Chinese Spies: From Chairman Mao to Xi Jinping
- Author: Roger Faligot
- Original title: Les services secrets chinois
- Translators: Natasha Lehrer (2019) Christine Donougher (1989)
- Language: French, English
- Publisher: C. Hurst & Co.
- Publication date: 1987
- Publication place: France
- Published in English: August 1, 2019 (Lehrer) 1989 (Donougher)
- ISBN: 978-1787380967

= Chinese Spies: From Chairman Mao to Xi Jinping =

Book by Roger Faligot

Chinese Spies: From Chairman Mao to Xi Jinping is a book by French journalist Roger Faligot which examines the history of Chinese espionage, particularly the contemporary Ministry of State Security (MSS). Originally released in French, the book has been released in many iterations since 1987 under the title Les services secrets chinois but received little critical attention until the 2019 release of an English translation of the updated 4th edition translated by Natasha Lehrer.

== Contents ==
The book provides a history of Chinese intelligence services, with an emphasis on the origins of the Chinese Communist Party (CCP) and contemporary operations of the United Front Work Department and Ministry of State Security under CCP General Secretary, which the book refers to primarily by its transliterated Chinese abbreviation, "Guoanbu." It discusses historic operations, partnerships between the Chinese and Soviet and later Russian intelligence services, the role of intelligence in large national projects like the Belt and Road Initiative, and internal drama relating to the tumultuous party politics of the CCP which oversee the MSS.

== Publication history ==
Originally released in French, Faligot has produced many iterative updates to the book since its first release in 1987 under the title Les services secrets chinois with varying subtitles and coauthors. It received little critical attention until the 2019 release of an English translation of the updated 4th edition translated by Natasha Lehrer.
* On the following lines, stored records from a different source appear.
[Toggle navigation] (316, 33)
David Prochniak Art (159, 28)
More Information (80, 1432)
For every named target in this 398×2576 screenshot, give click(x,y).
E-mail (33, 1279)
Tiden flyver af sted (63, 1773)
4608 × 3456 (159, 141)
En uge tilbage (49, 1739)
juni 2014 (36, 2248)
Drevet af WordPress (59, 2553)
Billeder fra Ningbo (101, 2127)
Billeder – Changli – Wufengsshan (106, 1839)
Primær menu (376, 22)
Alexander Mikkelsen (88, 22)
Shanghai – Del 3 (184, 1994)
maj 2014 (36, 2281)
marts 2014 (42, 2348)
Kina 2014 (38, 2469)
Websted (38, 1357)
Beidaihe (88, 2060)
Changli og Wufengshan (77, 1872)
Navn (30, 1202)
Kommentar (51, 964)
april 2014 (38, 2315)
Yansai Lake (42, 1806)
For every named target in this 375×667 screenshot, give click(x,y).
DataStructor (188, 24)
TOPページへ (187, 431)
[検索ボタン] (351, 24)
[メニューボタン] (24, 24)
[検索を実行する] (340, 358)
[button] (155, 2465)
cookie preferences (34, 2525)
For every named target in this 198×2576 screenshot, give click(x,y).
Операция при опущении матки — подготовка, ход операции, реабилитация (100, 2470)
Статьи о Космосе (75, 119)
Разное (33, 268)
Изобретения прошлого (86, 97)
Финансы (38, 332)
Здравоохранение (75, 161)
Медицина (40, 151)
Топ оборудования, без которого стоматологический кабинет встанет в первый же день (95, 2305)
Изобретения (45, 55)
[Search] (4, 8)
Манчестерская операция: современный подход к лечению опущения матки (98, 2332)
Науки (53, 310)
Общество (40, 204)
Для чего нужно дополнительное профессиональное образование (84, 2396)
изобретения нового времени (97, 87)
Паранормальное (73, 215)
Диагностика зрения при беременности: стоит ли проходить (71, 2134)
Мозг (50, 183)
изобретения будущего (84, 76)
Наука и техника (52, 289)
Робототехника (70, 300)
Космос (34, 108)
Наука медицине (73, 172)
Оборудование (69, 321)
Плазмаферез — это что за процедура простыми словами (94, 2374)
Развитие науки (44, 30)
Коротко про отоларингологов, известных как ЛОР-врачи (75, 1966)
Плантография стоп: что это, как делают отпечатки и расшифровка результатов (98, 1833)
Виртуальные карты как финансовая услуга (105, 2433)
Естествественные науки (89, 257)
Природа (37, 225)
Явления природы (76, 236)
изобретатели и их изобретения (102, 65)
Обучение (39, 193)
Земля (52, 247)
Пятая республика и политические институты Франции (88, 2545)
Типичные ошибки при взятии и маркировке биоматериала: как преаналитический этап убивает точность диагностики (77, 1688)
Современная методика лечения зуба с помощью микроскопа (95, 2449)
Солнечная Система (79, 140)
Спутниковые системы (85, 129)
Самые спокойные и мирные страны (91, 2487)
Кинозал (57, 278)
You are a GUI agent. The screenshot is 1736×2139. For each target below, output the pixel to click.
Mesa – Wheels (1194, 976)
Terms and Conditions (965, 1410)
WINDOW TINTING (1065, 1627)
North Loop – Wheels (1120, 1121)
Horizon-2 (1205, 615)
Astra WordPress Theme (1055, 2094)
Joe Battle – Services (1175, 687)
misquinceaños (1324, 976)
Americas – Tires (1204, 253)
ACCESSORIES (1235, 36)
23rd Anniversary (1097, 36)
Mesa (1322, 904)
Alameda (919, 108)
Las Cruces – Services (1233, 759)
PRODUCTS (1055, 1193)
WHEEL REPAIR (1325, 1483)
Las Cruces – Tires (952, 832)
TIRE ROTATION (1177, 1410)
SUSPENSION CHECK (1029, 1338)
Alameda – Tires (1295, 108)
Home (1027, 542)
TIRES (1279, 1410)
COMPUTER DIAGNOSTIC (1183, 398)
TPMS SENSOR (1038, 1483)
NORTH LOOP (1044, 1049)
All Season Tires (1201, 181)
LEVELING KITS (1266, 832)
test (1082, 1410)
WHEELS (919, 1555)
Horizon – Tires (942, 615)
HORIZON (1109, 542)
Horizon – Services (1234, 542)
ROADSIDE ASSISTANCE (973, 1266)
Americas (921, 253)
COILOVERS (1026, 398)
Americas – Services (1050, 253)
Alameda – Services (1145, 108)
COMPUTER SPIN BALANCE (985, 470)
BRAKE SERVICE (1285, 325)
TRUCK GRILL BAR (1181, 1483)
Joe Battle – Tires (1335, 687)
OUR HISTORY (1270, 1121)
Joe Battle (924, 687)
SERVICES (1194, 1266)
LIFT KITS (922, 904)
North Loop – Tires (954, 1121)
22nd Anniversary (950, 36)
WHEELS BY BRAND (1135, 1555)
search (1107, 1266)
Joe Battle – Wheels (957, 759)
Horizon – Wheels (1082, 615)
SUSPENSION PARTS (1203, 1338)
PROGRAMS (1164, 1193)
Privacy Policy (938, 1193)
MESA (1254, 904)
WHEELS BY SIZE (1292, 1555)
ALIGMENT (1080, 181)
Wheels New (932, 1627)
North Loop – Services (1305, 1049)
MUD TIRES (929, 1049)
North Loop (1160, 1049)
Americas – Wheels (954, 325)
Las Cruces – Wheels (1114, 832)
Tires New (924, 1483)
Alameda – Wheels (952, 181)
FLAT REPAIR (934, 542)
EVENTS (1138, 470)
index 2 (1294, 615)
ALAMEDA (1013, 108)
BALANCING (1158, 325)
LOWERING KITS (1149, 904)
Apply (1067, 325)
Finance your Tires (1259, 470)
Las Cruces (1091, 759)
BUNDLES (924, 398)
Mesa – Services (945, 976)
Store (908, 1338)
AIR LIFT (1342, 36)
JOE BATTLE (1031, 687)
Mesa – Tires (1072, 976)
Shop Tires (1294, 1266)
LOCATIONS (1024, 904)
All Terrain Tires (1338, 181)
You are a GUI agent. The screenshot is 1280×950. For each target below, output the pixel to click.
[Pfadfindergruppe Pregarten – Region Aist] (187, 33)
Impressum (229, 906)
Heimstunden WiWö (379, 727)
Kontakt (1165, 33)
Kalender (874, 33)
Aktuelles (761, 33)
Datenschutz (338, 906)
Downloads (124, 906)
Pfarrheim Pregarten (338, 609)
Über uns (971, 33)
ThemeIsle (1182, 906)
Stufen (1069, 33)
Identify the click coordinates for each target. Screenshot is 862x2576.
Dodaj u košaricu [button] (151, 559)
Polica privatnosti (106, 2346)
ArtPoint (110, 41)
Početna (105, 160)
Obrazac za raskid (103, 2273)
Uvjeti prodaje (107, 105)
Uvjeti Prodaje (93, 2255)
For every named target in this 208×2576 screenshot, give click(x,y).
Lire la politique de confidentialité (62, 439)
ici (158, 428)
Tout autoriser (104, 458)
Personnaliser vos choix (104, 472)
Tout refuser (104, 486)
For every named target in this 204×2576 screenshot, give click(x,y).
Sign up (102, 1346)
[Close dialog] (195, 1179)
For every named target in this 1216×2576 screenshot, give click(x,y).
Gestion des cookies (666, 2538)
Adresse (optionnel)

The 1987 edition, coauthored by Remi Kauffer, was translated into English by Christine Donougher in 1989 with a title that references Chinese spymaster Kang Sheng, as The Chinese Secret Service: Kang Sheng and the Shadow Government in Red China (ISBN 0-688-09722-7). A subsequent update was published around the time of the 2008 Beijing Summer Olympics as Les services secrets chinois: De Mao aux JO ("The Secret Service of China: from Mao to the Olympics") (ISBN 978-2847363029). In 2022 the book was rereleased in French under the title Les services secrets chinois: De Mao au Covid-19 ("The Secret Services of China: From Mao to COVID-19") (ISBN 978-2380942194.)

== Critical reception ==

- The United States Central Intelligence Agency offered harsh criticism of the book's research and its translation, writing in a 2020 issue of Studies in Intelligence that "overall, there is little in the book that is new, much that may frustrate intelligence professionals and academics familiar with the subject, and a great deal of that will mislead or misinform readers approaching the subject afresh", though it concedes that the book is "certainly much better-based and argued than its obvious predecessor, Richard Deacon’s A History of the Chinese Secret Service (1974)."
- Vikram Sood, former director of the Research and Analysis Wing, India's foreign intelligence service, wrote the foreword for the book's 2022 release in India, and lauded Faligot for his “considerable research."
- University of Miami professor and Foreign Policy Research Institute fellow June Teufel Dreyer criticized the book for many anachronistic conclusions and misattributions, writing in Japan Forward in 2019 that "few will doubt Faligot’s conclusions...still, for those who want to better understand Chinese intelligence operations, this is not the book to read."
- Robert Wihtol, former Asian Development Bank country director for China and director general for East Asia described the book as "groundbreaking" and full of "essential, valuable insights" in a 2020 editorial for the Australian Strategic Policy Institute.
- In comparing the book to Mattis and Brazil's Chinese Communist Espionage, a 2019 review in The Economist states that "Mr Faligot writes evocatively. Too evocatively, perhaps", and implies that the book lends itself to conspiratorial minded McCarthyism, suggesting that "readers of his engrossing book might be prone to find Chinese spies everywhere, lurking like “deep-water fish” in Chinese communities from Vancouver to Sydney."